Prosperity and opportunity in the first two eras was highly visible and plain to any observer. The third and current era, however, can be invisible to those who are not connected to it. And that invisibility is crippling the economic prospects for Black America.
Here’s what I mean:
Agrarian Economy: From the early days of the colonies, in what is now the U.S., to the first part of the 19th century, we were an Agrarian Economy, which relied on farming.
Industrial Economy: Beginning in the early 19th century, the Agrarian Economy gave way to the Industrial Economy, which is described as the widespread creation of new industries in the country, and more generally to the radical transformation of the economy from farming to manufacturing.
Innovation Economy: Our current economic era, which began in the late 20th and early 21st centuries, is marked by radical socioeconomic changes brought about by the globalization of commerce, democratization of information, exponential growth of entrepreneurship and acceleration of new knowledge creation.
Visible Economy (to everyone)
In the Agrarian Economy, prosperity in the form of successful crop-raising, production and sales were easy to see and visible to everyone.

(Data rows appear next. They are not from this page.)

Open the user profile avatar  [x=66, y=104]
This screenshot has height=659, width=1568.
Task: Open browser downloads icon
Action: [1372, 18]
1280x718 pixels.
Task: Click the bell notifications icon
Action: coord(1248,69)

Prosperity in the Industrial Economy was also easy to grasp, as the country watched men and later women (and unfortunately, children) march daily into the manufacturing facilities of America. Moreover, further visible evidence of economic prosperity were the enormous smokestacks that dotted the skylines of the nation’s heavy manufacturing cities, especially those in the Midwest to points east.
Invisible Economy (to those disconnected)
“What’s going on in that large shiny building across the street from me?”
Today, the Innovation Economy is not plainly visible. Regional innovation ecosystems comprised of critical elements such as research, commercialization and technology transfer activities and private equity investments — in the forms of angel networks, seed funds and venture capital — are not visible to anyone disconnected from it.
There are no crops to see; there are Petri dishes, beakers and volumetric flasks.
There are no hard hats, cranes and construction boots to see; there are scrubs, lab coats (or T-shirts and jeans for Internet innovators) and very comfortable shoes.
There are no smokestacks and acid rain to see; there are seemingly quiet buildings that are generally (sometimes even artistically and architecturally) pleasing to the eyes; and the disconnected have no idea what goes on inside.
Making the Innovation Economy visible
The BICI’s goal is to connect Black America to the Innovation Economy. However, before we can connect, it must be brought to light and made visible for us to see.
Our nation’s innovation assets are disproportionately located in urban areas – where the disproportionate part of Black America lives.
Every day Black Americans awaken literally and figuratively next door to the very economic assets that will lead America’s quest to – as President Obama says – win the future. We walk by these assets daily, never quite noticing enough to even ask, “What’s going on in that large shiny building across the street from me?”
It’s time we start asking the right questions, getting right answers and talking about the right things. That’s how we will make the invisible, visible — our first step toward connecting to the Innovation Economy.